Starting at the line containing "Open the font size 16 dropdown" and ending at the end of the material, rewrite those lines with "dropdown" changed to "menu" and everything else kept the same. Leave the pictures out of your answer.

··· Stored rows ···

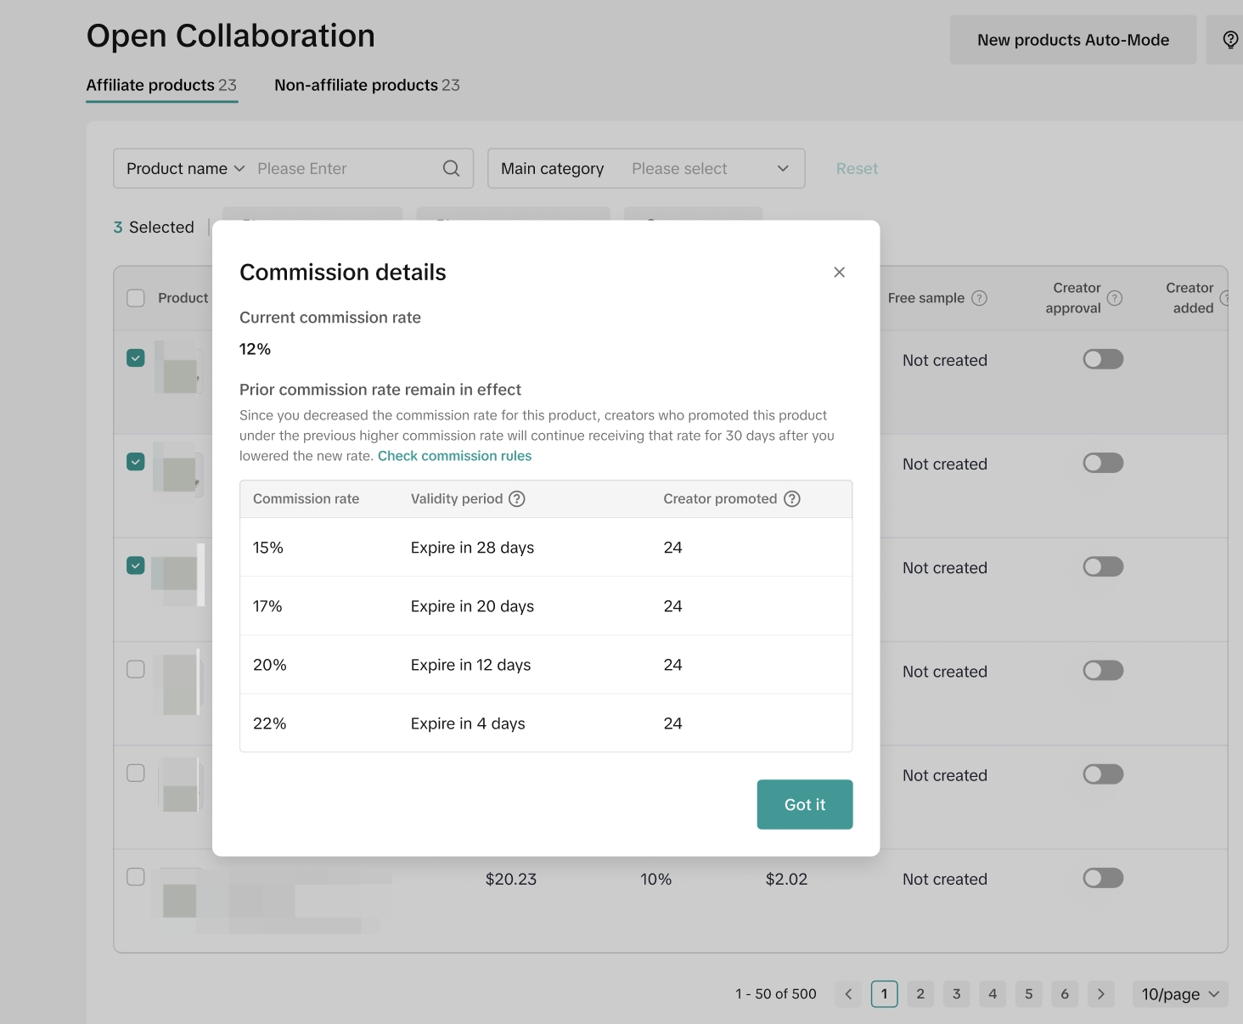Go to next page arrow
The image size is (1243, 1024).
point(1100,994)
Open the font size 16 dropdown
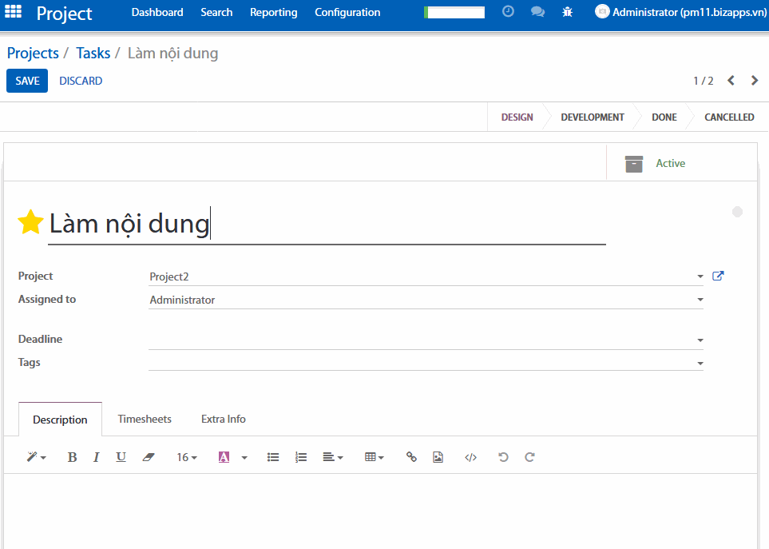Image resolution: width=769 pixels, height=549 pixels. (x=186, y=457)
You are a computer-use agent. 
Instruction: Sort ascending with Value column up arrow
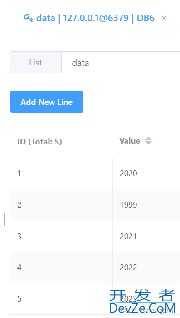pyautogui.click(x=148, y=139)
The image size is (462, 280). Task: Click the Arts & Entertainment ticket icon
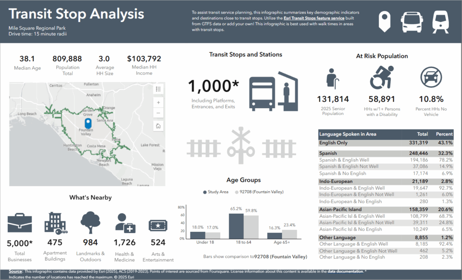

···

## Response for this exercise
Open the font size 16 menu
Image resolution: width=769 pixels, height=549 pixels. (x=186, y=457)
You are a computer-use agent. 
Instruction: Sort ascending with Value column up arrow
pyautogui.click(x=148, y=139)
The image size is (462, 280). Task: Click the Arts & Entertainment ticket icon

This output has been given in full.